Principles and Practices for Relational Database Design and Performance Tuning

Database Design Principles

Designing an effective data model requires careful consideration of multiple factors:

What data needs to be stored? What entities and attributes should be captured?
What constraints are necessary to ensure data integrity during insertion, deletion, and update operations?
How can data redundancy be minimized to prevent uncontrolled growth as usage scales?
How can the design facilitate ease of maintenance and usage for database administrators?
How do different application scenarios affect table structure decisions?

Poor design often leads to operational problems, including data anomalies during updates, incorrect information representation, loss of critical data, excessive storage waste, and degraded application performance. Conversely, a well-structured database conserves storage, enforces data integrity, and simplifies application development through more straightforward query logic.

Normalization

Normalization in relational databases involves a series of formal rules that define structural standards for data tables. These rules, called Normal Forms (NF), establish hierarchical levels of design quality. The common forms are First (1NF), Second (2NF), Third (3NF), Boyce-Codd (BCNF), Fourth (4NF), and Fifth (5NF) Normal Form. Higher normalization typically reduces data redundancy. In prcatice, designs often adhere to 3NF or BCNF, but sometimes performance requirements justify intentional rule violations through denormalization.

Fundamental Concepts

Understanding normalization requires familiarity with key terminology:

Superkey: Any set of attributes that can uniquely identify a row (e.g., (player_id), (player_id, name), (citizen_id, age)).
Candidate Key: A minimal superkey. For a player table, candidate keys could be (player_id) or (citizen_id).
Primary Key: The selected candidate key used as the main identifier (e.g., (player_id)).
Foreign Key: An attribute that references the primary key of another table (e.g., team_id in the player table).
Prime Attribute: Any attribute that is part of a candidate key.
Non-Prime Attribute: An attribute not part of any candidate key.

First Normal Form (1NF)

1NF mandates atomicity—each field's value must be an indivisible, minimal data unit.

Second Normal Form (2NF)

A table in 1NF also satisfies 2NF if every non-prime attribute is fully functionally dependent on the entire primary key, not just a part of it.

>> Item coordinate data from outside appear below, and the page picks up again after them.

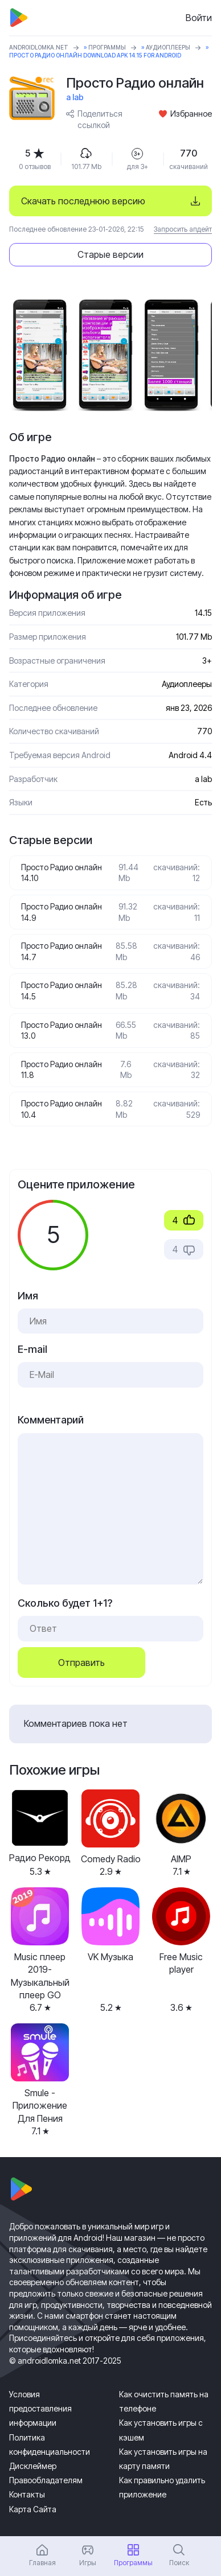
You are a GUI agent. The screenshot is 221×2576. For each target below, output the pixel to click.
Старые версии (110, 254)
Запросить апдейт (183, 229)
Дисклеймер (32, 2466)
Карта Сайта (32, 2509)
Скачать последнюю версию (83, 201)
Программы (107, 47)
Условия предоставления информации (40, 2408)
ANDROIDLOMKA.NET (38, 47)
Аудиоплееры (168, 47)
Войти (199, 17)
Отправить (81, 1662)
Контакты (27, 2494)
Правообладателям (46, 2480)
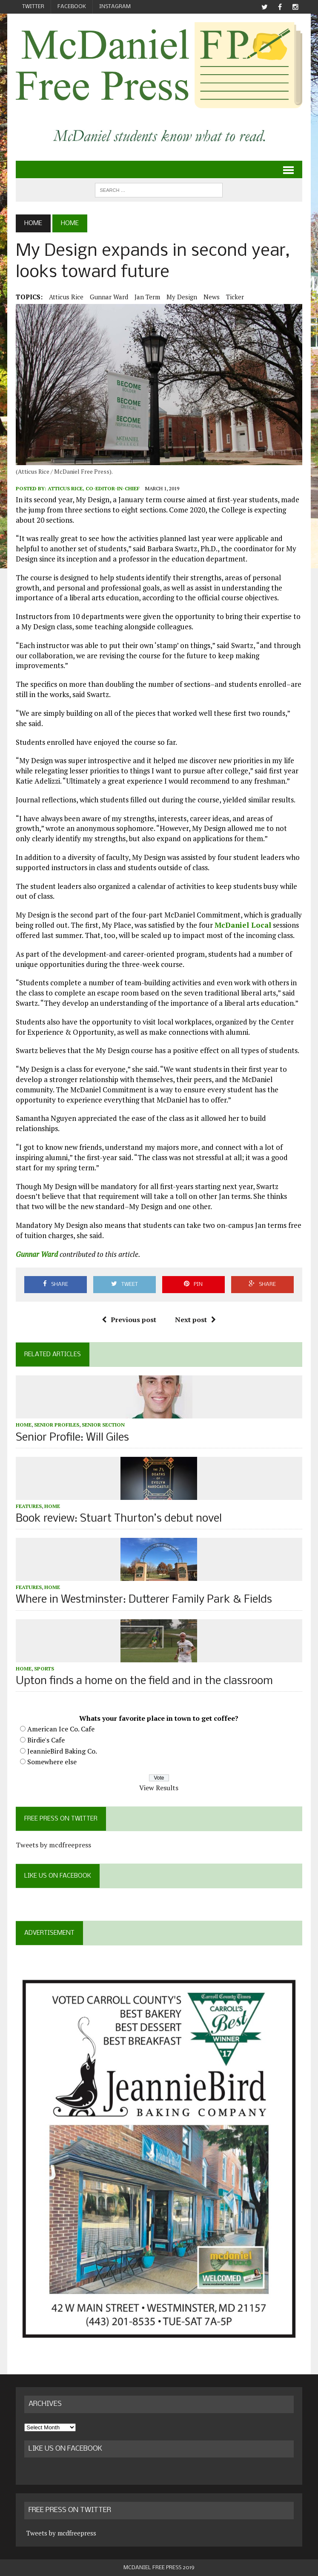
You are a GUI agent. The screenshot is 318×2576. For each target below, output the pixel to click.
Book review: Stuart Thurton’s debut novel (119, 1519)
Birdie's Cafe (46, 1740)
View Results (158, 1787)
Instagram (115, 6)
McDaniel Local (243, 925)
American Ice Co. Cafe (61, 1729)
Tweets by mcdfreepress (53, 1845)
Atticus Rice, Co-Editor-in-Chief (94, 488)
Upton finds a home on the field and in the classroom (144, 1681)
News (211, 296)
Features (29, 1506)
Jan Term (147, 296)
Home (24, 1424)
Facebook (71, 6)
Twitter (33, 6)
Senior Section (103, 1424)
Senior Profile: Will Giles (72, 1438)
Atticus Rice (66, 296)
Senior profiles (56, 1424)
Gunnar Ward (109, 296)
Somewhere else (52, 1761)
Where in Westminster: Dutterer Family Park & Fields (144, 1600)
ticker (235, 296)
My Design (181, 296)
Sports (44, 1668)
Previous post (129, 1319)
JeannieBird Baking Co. (62, 1751)
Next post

Problem Example: A player_game table with attributes (player_id, game_id, name, age, game_time, venue, score) uses a composite primary key (player_id, game_id). Issues arise because name and age depend only on player_id, while game_time and venue depend only on game_id. This partial dependency leads to:

Redundancy: Player details repeat for each game; game details repeat for each player.
Insertion Anomaly: Cannot add a new game without assigning a player.
Deletion Anomaly: Deleting a player might accidentally remove game information.
Update Anomaly: Changing a game time requires updates across multiple rows, risking inconsistency.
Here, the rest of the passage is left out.